State minister for defense says preliminary probe shows deadly suicide bombings in Sri Lanka that killed over 300 people were revenge for March assaults on New Zealand mosques

A view of St. Sebastian's Church damaged in blast in Negombo, north of Colombo, Sri Lanka, April 21, 2019 hit by one of eight blasts that rocked churches and hotels in and just outside of Sri Lanka's capital on Easter Sunday. (AP/Chamila Karunarathne)
A view of St.

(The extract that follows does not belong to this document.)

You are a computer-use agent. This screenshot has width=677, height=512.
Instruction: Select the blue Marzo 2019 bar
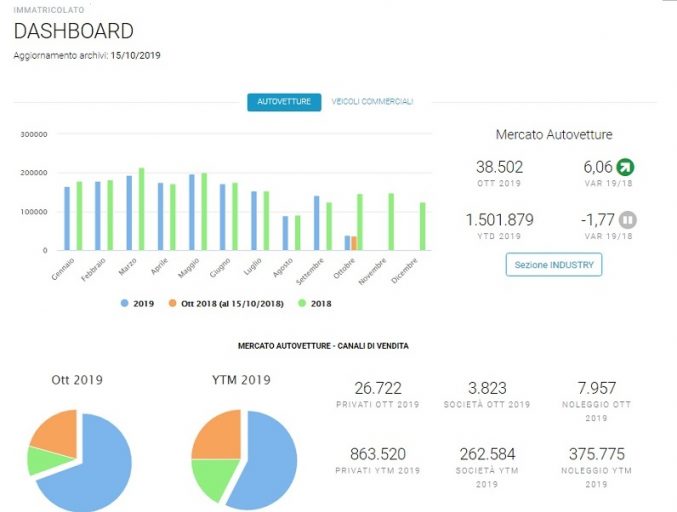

Sebastian's Church damaged in blast in Negombo, north of Colombo, Sri Lanka, April 21, 2019 hit by one of eight blasts that rocked churches and hotels in and just outside of Sri Lanka's capital on Easter Sunday. (AP/Chamila Karunarathne)

An initial probe into deadly suicide bomb attacks in Sri Lanka that killed more than 300 people shows it was “retaliation for Christchurch,” the country’s deputy defense minister said Tuesday.

“The preliminary investigations have revealed that what happened in Sri Lanka (on Sunday) was in retaliation for the attack against Muslims in Christchurch,” state minister of defense Ruwan Wijewardene told parliament.

According to the Guardian, one of the suspects in the bombings uploaded “extremist content” to social media in the wake of the March attacks in New Zealand. However, terror experts told the newspaper that the Sri Lanka attacks would have taken months of planning.

Wijewardene said investigations showed that a local group called National Thowheeth Jama’ath (NTJ) was behind the attack and was linked to a little-known radical Islamist group in India.

“This National Thowheeth Jama’ath group which carried out the attacks had close links with JMI it has now been revealed,” Wijewardene told parliament, in an apparent reference to a group known as Jamaat-ul-Mujahideen India.

Residents pay respects by placing flowers for the victims of the mosques attacks at the Botanical Garden in Christchurch on March 16, 2019. (TESSA BURROWS / AFP)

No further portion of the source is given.